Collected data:
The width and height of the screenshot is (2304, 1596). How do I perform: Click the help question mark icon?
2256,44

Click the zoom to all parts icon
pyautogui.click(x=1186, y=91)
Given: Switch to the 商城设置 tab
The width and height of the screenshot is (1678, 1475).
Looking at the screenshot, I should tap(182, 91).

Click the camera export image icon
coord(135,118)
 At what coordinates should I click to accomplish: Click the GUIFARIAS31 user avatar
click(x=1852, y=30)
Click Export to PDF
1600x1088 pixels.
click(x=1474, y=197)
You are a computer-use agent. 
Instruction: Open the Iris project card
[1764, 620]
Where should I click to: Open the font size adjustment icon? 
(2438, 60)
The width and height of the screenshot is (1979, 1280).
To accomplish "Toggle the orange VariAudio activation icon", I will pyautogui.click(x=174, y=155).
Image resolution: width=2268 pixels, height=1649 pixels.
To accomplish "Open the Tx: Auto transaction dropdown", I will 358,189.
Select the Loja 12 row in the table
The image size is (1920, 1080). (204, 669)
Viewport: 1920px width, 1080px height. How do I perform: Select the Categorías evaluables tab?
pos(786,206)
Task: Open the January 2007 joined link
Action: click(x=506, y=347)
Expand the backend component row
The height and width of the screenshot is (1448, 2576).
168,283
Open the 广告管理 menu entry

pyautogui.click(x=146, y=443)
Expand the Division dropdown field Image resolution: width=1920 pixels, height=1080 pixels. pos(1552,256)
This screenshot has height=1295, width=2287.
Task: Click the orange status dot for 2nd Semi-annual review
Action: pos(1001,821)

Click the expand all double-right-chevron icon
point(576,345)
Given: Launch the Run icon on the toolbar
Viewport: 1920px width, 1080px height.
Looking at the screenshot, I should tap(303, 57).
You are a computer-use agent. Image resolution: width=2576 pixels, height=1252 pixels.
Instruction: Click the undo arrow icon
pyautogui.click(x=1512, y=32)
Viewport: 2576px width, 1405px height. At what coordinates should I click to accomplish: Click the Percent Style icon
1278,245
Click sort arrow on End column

AIM OF THE EXERCISE: In this exercise, repeat all entries exactly.

TASK RESPONSE:
The width and height of the screenshot is (2304, 1596). How do I perform: Click the help question mark icon?
2256,44

Click the zoom to all parts icon
pyautogui.click(x=1186, y=91)
Given: Switch to the 商城设置 tab
The width and height of the screenshot is (1678, 1475).
Looking at the screenshot, I should tap(182, 91).

Click the camera export image icon
coord(135,118)
 At what coordinates should I click to accomplish: Click the GUIFARIAS31 user avatar
click(x=1852, y=30)
Click Export to PDF
1600x1088 pixels.
click(x=1474, y=197)
You are a computer-use agent. 
Instruction: Open the Iris project card
[1764, 620]
Where should I click to: Open the font size adjustment icon? 
(2438, 60)
The width and height of the screenshot is (1979, 1280).
To accomplish "Toggle the orange VariAudio activation icon", I will pyautogui.click(x=174, y=155).
Image resolution: width=2268 pixels, height=1649 pixels.
To accomplish "Open the Tx: Auto transaction dropdown", I will 358,189.
Select the Loja 12 row in the table
The image size is (1920, 1080). (204, 669)
Viewport: 1920px width, 1080px height. How do I perform: Select the Categorías evaluables tab?
pos(786,206)
Task: Open the January 2007 joined link
Action: click(x=506, y=347)
Expand the backend component row
The height and width of the screenshot is (1448, 2576).
168,283
Open the 广告管理 menu entry

pyautogui.click(x=146, y=443)
Expand the Division dropdown field Image resolution: width=1920 pixels, height=1080 pixels. pos(1552,256)
This screenshot has height=1295, width=2287.
Task: Click the orange status dot for 2nd Semi-annual review
Action: pos(1001,821)

Click the expand all double-right-chevron icon
point(576,345)
Given: Launch the Run icon on the toolbar
Viewport: 1920px width, 1080px height.
Looking at the screenshot, I should tap(303, 57).
You are a computer-use agent. Image resolution: width=2576 pixels, height=1252 pixels.
Instruction: Click the undo arrow icon
pyautogui.click(x=1512, y=32)
Viewport: 2576px width, 1405px height. At what coordinates should I click to accomplish: Click the Percent Style icon
1278,245
Click sort arrow on End column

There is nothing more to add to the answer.